Kannst du aus dem Text über die Gin-Verkostung die Passage wörtlich zitieren, die mit den Worten „Jens (links) und“ anfängt und mit „geschmackliche Neutralität gewahrt.“ aufhört?

• Textabschnitt:
_ _ _ _ _
Nach zwei mal 4cl-Gin und der Weißweinschorle ist unser Tisch schon etwas angetütert. Nicht weiter schlimm, denn unserem Nebentisch geht es genauso. Die Zwischenfragen an Didi werden mutiger, das heizt die Energie im Raume an. Und à propos heizen: Der Darnley‘s Navy Strenght ist als nächstes dran und schmeißt den Kessel mit über 57 Prozent jetzt mal so richtig an. Gutes Ding, hechelt einer aus der anderen Ecke des Raumes, aber warum nur so viele Umdrehungen? Didis Antwort: „Damit die Matrosen früher im Seekampf ihren Gin auf die Lunte kippen konnten. Die brannte danach trotzdem noch.“ Logisch, Feuer frei, gib her die Würze! Die exotischen Aromen von Zimt, Muskatnuss und schwarzem Pfeffer sind eine Party für sich.
Jens (links) und Sigrid Wiertz trafen Gin-Importeur Didi Schulz vor zehn Jahren auf einer Messe – der Kontakt riss nie ab.
Foto: Çağla Canıdar
Sigrid und Jenne wissen natürlich, dass man nicht nur auf die individuelle Standfestigkeit setzten darf. Deswegen stehen auf jedem Tischchen ein Korb mit Weißbrot und Butter. Eine tolle Idee, denn die Fette binden den Alkohol, dennoch bleibt die geschmackliche Neutralität gewahrt.
Aus der Pause, die alle Gäste zum Verschnaufen vor der Tür verbringen, erwartet uns Didi mit einem sozialdemokratischen Gin der Marke Isle of Harris. Denn, so verrät uns der Kenner, die Destillerie macht alles im DIY-Modus, schafft lieber fünf Arbeitsplätze auf der Insel, anstatt direkt an einen Betrieb zu verkaufen. Sympathisch – und das Flaschendesign erst! Ein Raunen geht durchs Wiertz. „Das Auge säuft eben mit“, scherzt Didi über den Gin mit unter anderem Zuckertang, Engelwurz und Kubebenpfeffer.
_ _ _ _ _
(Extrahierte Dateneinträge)
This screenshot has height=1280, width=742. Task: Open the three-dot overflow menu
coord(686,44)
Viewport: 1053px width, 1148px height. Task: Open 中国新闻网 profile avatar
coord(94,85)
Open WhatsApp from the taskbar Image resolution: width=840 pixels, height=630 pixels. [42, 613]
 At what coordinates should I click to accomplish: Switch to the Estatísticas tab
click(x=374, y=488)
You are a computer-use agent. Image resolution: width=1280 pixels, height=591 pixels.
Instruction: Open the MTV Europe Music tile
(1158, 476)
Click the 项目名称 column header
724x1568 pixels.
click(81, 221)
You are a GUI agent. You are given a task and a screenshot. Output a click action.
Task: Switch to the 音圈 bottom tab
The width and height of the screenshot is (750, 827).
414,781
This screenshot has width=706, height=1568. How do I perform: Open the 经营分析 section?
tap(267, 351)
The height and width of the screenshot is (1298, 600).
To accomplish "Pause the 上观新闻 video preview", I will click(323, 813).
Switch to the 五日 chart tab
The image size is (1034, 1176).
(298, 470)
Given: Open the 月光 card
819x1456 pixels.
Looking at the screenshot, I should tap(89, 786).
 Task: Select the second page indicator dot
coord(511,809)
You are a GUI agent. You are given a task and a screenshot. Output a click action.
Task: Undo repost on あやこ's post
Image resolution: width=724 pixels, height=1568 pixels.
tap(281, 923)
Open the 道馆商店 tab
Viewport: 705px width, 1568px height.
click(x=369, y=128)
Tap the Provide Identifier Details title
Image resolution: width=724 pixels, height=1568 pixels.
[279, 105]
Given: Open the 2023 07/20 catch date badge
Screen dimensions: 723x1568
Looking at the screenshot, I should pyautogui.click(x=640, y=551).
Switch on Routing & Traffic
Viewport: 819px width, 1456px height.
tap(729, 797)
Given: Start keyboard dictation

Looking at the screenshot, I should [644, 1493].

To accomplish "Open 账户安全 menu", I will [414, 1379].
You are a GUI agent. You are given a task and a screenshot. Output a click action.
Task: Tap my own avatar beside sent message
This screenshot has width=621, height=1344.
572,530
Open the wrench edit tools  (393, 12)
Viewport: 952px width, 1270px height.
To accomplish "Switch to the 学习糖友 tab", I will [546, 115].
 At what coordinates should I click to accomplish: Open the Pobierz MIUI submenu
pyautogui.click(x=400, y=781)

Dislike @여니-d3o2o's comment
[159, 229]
_ _ _ _ _
• Schriftliche Antwort:
Jens (links) und Sigrid Wiertz trafen Gin-Importeur Didi Schulz vor zehn Jahren auf einer Messe – der Kontakt riss nie ab.
Foto: Çağla Canıdar
Sigrid und Jenne wissen natürlich, dass man nicht nur auf die individuelle Standfestigkeit setzten darf. Deswegen stehen auf jedem Tischchen ein Korb mit Weißbrot und Butter. Eine tolle Idee, denn die Fette binden den Alkohol, dennoch bleibt die geschmackliche Neutralität gewahrt.